Command line interface

更新时间:
复制 MD 格式

The console CLI lets you access DataHub projects and run commands to manage projects, topics, connectors, shards, and subscriptions.

Prerequisites

Make sure that the following requirement is met:

  • Java 8 or later is installed on the target device.

Install and configure the console client

  1. Download the datahub_console.tar.gz package and extract it.

  2. The extracted package contains the bin, conf, and lib folders.

  3. Open the conf folder and enter your AccessKey and endpoint in the datahub.properties file:

datahub.accessid=
datahub.accesskey=
datahub.endpoint=

The following table describes the parameters:

Parameter

Required

Description

Example

datahub.accessid

Yes

The AccessKey ID of your Alibaba Cloud account or RAM user.

N/A

datahub.accesskey

Yes

The AccessKey secret that corresponds to the AccessKey ID.

N/A

datahub.endpoint

Yes

The endpoint of the DataHub service.

Configure the endpoint based on the region and network type of your DataHub project. DataHub Domain Names.

https://dh-cn-hangzhou.aliyuncs.com

Run the console client

Start the console client using one of the following methods:

  • Method 1: In the bin folder, double-click datahubcmd.bat (Windows). The following output indicates a successful start.

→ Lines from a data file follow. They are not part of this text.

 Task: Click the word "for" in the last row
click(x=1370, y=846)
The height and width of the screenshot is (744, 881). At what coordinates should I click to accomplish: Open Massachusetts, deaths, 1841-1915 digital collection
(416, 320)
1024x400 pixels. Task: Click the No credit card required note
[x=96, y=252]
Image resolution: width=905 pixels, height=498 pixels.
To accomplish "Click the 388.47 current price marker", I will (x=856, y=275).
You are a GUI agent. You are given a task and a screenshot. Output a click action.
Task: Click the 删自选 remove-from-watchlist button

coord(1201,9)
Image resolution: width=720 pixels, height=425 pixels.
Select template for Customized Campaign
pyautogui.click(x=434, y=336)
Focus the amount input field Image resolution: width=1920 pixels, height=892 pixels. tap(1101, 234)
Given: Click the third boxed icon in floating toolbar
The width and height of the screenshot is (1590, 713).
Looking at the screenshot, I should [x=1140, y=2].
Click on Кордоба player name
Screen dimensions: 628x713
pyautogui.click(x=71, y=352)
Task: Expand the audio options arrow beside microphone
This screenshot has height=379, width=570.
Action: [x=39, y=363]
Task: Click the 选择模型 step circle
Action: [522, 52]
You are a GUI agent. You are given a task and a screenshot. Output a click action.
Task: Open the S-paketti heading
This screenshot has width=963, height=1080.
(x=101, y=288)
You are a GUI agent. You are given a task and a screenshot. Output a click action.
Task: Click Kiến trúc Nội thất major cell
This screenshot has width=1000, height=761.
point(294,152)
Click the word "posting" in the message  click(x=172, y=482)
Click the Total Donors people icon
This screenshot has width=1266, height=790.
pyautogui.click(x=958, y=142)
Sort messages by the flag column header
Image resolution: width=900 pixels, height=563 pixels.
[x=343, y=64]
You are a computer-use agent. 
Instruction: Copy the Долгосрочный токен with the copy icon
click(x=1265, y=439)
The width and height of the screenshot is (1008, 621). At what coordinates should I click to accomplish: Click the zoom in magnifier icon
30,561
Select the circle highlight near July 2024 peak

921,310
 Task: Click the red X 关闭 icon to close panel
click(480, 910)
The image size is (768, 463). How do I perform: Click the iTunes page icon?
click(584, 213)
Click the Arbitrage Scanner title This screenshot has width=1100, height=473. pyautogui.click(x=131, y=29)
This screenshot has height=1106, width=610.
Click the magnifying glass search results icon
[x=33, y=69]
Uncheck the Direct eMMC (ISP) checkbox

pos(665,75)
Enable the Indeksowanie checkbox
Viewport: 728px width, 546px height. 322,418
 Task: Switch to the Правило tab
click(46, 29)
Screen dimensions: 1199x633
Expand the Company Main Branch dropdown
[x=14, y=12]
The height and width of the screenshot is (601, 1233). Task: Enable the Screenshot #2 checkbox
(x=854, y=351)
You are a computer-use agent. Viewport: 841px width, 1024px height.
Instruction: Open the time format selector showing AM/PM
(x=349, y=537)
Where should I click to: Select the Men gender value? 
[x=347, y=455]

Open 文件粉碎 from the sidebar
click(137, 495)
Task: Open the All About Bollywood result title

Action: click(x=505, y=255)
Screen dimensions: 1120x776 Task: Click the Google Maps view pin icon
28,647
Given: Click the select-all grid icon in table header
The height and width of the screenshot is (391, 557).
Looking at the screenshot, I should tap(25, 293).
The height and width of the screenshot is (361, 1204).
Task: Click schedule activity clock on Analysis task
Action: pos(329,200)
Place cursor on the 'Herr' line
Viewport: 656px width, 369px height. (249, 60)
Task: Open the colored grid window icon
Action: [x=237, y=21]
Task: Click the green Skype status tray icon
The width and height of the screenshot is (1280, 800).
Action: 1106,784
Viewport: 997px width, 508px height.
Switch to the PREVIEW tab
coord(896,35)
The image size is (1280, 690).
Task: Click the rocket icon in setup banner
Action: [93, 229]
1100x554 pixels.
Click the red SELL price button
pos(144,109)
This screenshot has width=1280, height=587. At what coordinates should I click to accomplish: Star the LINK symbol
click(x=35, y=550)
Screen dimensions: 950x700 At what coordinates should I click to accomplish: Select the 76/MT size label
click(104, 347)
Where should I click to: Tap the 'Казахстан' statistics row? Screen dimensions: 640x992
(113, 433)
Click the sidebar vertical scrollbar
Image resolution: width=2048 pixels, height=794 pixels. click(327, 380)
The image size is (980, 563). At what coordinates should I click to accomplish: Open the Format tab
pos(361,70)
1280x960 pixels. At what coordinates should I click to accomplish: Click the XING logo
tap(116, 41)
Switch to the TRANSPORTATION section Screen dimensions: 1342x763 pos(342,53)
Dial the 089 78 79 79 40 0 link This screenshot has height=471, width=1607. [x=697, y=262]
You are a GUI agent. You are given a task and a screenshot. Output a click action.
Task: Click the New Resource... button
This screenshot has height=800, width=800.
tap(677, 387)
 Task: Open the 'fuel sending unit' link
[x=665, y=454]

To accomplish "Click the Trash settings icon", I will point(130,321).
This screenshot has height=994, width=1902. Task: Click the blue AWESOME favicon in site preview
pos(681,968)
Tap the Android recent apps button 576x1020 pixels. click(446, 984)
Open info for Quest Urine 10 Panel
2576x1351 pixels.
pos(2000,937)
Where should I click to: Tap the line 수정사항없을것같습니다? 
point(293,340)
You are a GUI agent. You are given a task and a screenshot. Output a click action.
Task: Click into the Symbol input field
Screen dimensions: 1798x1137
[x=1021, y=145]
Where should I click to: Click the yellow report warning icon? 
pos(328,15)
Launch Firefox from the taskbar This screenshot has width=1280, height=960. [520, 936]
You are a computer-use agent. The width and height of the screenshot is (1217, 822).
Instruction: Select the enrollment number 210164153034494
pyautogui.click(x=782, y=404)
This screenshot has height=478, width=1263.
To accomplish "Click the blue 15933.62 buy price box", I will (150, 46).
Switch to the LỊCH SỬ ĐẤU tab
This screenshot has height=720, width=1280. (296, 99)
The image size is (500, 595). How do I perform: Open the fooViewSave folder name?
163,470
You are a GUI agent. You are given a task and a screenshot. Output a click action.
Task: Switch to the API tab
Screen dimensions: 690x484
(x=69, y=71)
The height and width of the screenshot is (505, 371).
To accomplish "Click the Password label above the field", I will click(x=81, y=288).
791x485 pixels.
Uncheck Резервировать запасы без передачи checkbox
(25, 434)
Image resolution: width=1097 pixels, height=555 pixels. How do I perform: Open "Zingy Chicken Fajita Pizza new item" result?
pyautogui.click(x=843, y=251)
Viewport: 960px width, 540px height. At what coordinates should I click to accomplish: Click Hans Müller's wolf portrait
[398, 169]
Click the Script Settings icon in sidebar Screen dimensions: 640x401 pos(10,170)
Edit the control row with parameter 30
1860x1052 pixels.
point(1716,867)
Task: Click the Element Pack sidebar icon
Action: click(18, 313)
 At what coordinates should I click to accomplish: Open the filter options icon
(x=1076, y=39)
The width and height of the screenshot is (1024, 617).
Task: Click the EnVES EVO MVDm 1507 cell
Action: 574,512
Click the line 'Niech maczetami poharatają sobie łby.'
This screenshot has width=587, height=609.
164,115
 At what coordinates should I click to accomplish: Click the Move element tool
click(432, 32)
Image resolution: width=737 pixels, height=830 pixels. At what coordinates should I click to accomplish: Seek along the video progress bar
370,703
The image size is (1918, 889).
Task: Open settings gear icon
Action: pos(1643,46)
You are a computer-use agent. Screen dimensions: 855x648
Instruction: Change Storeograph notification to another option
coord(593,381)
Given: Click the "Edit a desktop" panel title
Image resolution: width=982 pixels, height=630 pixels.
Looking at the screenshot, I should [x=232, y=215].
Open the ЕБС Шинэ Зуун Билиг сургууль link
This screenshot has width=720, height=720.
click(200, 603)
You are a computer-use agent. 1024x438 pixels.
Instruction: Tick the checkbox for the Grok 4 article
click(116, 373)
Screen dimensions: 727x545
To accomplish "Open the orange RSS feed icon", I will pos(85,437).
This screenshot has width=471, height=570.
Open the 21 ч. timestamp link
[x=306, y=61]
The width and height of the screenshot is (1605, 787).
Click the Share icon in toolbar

  • Method 2: Open a terminal, navigate to the bin folder, and run datahubcmd (Windows) or sh datahubcmd.sh (Linux/macOS). The following output shows a successful connection to DataHub.

Command help

You can get command help in two ways:

Method 1: View help in the console client

  • View help for all commands:

help
  • View help for a specific command by keyword:

Example: list topics:

DataHub=>help lt
NAME
        lt - List topic

SYNOPSYS
        lt [-p] string

OPTIONS
        -p  string
                projectName
                [Mandatory]

Method 2: Run the following command from the bin folder in your terminal to view all commands:

...\bin>datahubcmd help

Usage guide

Project operations

Create a project

  • -p: The project name.

  • -c: The project description.

cp -p test_project  -c test_comment

Delete a project

  • -p: The project name.

dp -p test_project

Note: Delete all resources in the project (topics, subscriptions, and sync tasks) before you delete the project.

List projects

lp

Topic operations

Create a topic

  • -p: The project name.

  • -t: The topic name.

  • -m: The topic type. BLOB for BLOB topics, TUPLE for TUPLE topics.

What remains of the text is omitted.